In the IC area of the endometrium, the GO terms enriched in DEGs included ‘exocytosis’ and ‘receptor signaling protein serine/threonine kinase activity’, which involves material transport and signal transduction. The transport and binding of growth factors, proteins, and ions are critical for the maternal–embryo dialogue. In the endometrium of ruminants, the IC zone synthesizes and secretes numerous substances, including cytokines, growth factors, and hormones, all of which are involved in signal transduction pathways [60]. Therefore, signaling pathways are essential for correct functioning of the endometrial IC area. In our study, the ‘RIG-I-like signaling pathway’ was significantly enriched in DEGs. This pathway is responsible for detecting viral pathogens and generating innate immune responses. In the present study, four genes were downregulated and two genes were upregulated in the IC area of the IVP group, including genes relating to the RIG-I-like signaling pathway (i.e., TAK1 and RIG-I). RIG-I senses intracellular virus-specific nucleic acid structures and initiates an antiviral response that induces interferon production, which, in turn, activates the transcription of RIG-I to increase RIG-I protein levels. On the other hand, TAK1 mediates various cytokine signaling pathways and reportedly regulates embryonic angiogenesis by modulating endothelial cell survival and migration [61]. Consistent with previous studies in mouse and bovine [62, 63], our results also indicated that aberrant expression of genes involved in transport and signal transduction in the endometrium may be responsible for aberrant conceptus–endometrial interactions.

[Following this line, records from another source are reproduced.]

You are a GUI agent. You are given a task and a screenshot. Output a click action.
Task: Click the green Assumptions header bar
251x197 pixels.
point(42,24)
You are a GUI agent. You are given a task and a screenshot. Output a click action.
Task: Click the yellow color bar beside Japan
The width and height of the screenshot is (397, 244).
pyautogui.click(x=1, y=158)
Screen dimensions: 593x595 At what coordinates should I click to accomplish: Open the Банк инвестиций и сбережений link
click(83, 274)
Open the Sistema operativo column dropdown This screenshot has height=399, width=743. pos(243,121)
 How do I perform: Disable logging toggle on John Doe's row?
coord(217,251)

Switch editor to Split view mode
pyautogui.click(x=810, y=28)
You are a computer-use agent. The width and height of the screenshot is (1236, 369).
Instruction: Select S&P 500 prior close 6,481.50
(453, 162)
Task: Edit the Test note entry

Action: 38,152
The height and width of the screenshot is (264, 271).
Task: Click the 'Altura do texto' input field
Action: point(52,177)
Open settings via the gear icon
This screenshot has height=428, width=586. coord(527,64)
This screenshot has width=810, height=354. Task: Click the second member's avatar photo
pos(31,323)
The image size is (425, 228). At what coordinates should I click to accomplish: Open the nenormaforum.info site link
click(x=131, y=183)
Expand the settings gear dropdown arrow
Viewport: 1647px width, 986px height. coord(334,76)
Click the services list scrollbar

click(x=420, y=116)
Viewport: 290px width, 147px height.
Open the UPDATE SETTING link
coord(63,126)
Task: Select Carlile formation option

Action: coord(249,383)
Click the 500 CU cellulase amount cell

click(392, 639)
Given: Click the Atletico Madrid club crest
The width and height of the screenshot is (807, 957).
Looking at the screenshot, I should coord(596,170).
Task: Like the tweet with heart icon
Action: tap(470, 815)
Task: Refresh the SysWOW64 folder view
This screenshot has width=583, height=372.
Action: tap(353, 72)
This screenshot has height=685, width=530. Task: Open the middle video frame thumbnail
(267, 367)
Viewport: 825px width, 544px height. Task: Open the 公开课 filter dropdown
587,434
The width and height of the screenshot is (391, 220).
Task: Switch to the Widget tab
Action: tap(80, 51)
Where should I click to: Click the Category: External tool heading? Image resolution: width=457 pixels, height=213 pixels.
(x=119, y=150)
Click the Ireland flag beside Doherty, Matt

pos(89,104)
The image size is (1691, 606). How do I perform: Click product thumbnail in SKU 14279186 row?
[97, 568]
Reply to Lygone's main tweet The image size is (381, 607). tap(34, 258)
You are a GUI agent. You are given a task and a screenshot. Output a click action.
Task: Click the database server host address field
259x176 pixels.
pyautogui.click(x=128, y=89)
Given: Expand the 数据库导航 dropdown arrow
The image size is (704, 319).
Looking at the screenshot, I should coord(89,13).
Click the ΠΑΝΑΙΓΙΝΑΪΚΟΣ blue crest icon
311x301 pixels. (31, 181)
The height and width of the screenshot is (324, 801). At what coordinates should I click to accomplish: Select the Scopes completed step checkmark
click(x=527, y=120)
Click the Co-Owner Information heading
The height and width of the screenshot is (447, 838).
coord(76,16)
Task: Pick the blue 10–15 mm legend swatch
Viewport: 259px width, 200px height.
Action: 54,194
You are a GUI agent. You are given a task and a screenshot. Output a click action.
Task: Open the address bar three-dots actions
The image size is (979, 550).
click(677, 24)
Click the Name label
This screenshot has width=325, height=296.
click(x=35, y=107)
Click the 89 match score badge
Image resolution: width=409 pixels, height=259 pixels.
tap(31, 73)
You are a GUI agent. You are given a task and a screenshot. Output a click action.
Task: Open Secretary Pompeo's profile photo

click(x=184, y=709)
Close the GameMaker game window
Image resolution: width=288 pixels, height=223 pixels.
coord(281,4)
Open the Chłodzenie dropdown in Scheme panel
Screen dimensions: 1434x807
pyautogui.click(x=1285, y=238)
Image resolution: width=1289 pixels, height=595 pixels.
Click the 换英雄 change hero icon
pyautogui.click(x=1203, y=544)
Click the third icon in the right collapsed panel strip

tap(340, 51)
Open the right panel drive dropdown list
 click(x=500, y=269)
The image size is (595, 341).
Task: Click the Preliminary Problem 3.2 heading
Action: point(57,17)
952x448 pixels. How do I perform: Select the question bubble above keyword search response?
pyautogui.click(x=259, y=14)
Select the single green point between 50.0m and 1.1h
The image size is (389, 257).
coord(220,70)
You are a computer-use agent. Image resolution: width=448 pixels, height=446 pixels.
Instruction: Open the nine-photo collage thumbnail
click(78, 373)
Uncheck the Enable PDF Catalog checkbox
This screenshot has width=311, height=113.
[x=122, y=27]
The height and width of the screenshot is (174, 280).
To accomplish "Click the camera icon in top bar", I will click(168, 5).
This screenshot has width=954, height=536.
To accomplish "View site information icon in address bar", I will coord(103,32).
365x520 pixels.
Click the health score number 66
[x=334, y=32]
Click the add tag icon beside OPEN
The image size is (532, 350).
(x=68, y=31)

Finally, it is important to note that the conceptus itself secrets many signaling molecules during early embryonic development, including interferon-tau (IFNT), in order to communicate with the maternal endometrium. IFNT induces the expression of many genes, including interferon induced with helicase C domain 1 (IFIH1) and alpha-actin-2 (ACTA2). IFNT-stimulated genes are proposed to play biological roles in the establishment of uterine receptivity to the conceptus during implantation through induction of an antiviral state and modulation of local immune cells in the endometrium of ovine [64]. In the present study, IFIH1 was one of the most dysregulated genes in the C area of the ovine endometrium. Therefore, the upregulated IFIH1 expression in the IVP group may induce a more fierce antiviral state in the endometrial C area, which would create an unsuitable environment for healthy conceptus development.

Until now, it has been extremely difficult to identify the exact role of specific genes in IVP-induced aberrations in large animals. Using sheep as a model, a well-established model for studying fetal–maternal interactions during pregnancy recognition, our study aimed to provide a reference for probing the mechanism for IVP-induced aberrant maternal–fetal dialogue. In conclusion, we obtained the sheep transcriptome profile during the peri-implantation period to better understand the mechanism underlying the loss of conceptus–endometrial interactions in IVP. DEGs were identified in both the IVP conceptus and endometrium. Functional enrichment analysis of DEGs (GO and KEGG) showed that abnormal cell cycle and binding in the conceptus disrupted cell adhesion and migration and increased apoptosis in the C area and that failed signaling transduction and transport in the IC area are potential sources of IVP-induced disruption of the conceptus–endometrial interactions. The results of our research provide a comprehensive and detailed reference for further studies to advance the understanding of the mechanism underlying IVP-induced side effects in sheep.